As a younger person, I was a huge Stephen King fan. I read all his horror classics: Salem’s Lot, Christine, Pet Sematary, etc. Joyland is much different than those books. First of all, it’s “Hard Case Crime” novel. There is a murder mystery, and yes, also a ghost and some psychic stuff. It’s quite a nostalgic story. An older man is thinking back to the summer he was 21 in 1973, when he worked as a carnival worker in North Carolina.
Devin is a college student looking for summer work which he finds at Joyland along with several other young people.Sometime during the first few weeks, he’s dumped by his girlfriend. He’s heartbroken but the carny life of Joyland keeps him distracted. He’s especially intrigued by the murder of Linda Gray four years earlier. The young woman was killed by her companion on the Horror House ride and the rumour is she still haunts the tracks. As summer turns to fall, Devin continues to feel the lure of the amusement park, even after his friends return to school. He just can’t let it go yet and he can’t shake the feeling that the answer to the death of Linda Gray is hidden somewhere in the park.
There are a lot of feelings in this book. The whole thing is one big long flashback and the narrator often interjects to tell us how so-and-so died and it was sad. There’s a sick kid too. Also sad. It reminds me of the interesting stories my mother-in-law would tell and then end with, “And then they died 10 years ago.” It would get awkward.

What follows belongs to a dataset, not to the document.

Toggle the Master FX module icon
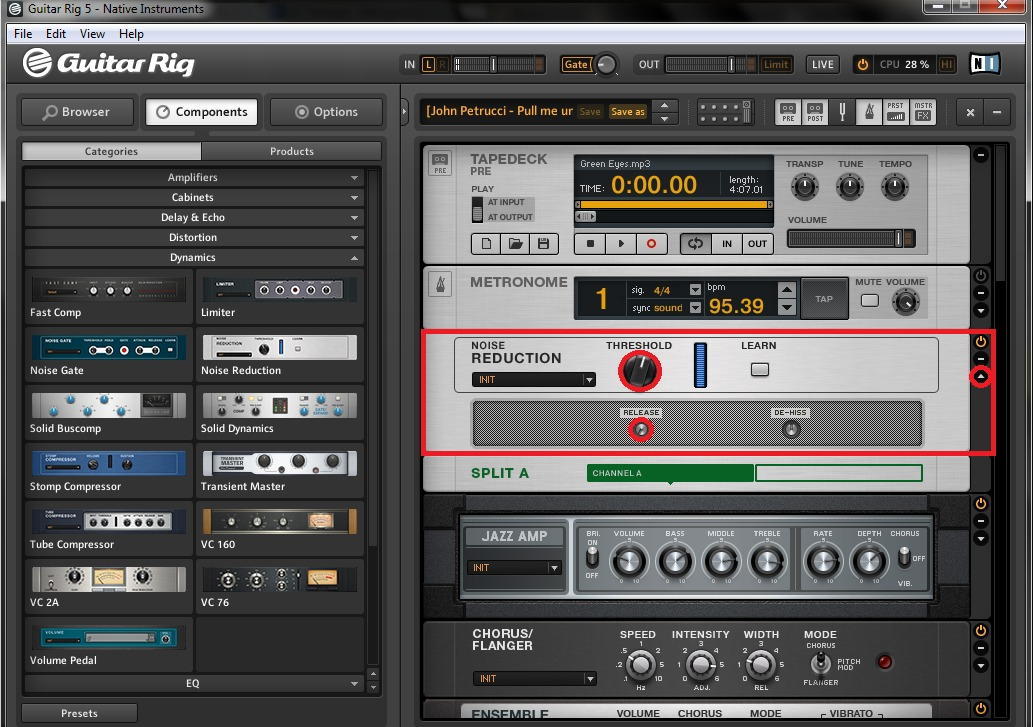1033x727 pixels. point(922,112)
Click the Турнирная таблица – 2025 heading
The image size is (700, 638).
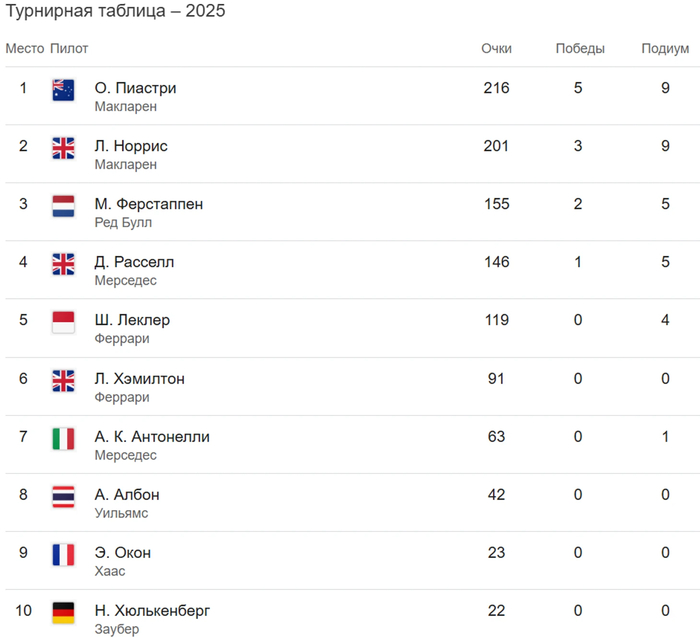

I wonder if that’s how I’m going to get. So, it’s one big long grandpa story.
That’s not to say that I didn’t enjoy Joyland because I did. I loved the characters: Devin, his friends, the carnies, Annie, and the little boy. The women in the book aren’t shrinking violets, which I appreciate. I did find Devin to be somewhat too good to be true but at the same time relieved that he wasn’t an extremely emo guy. He did listen to The Doors a lot but he wasn’t an angry at the world type.
Joyland takes awhile to get started but once Devin is settled into Joyland, the pace picks up somewhat. There’s an exciting though predictable ending.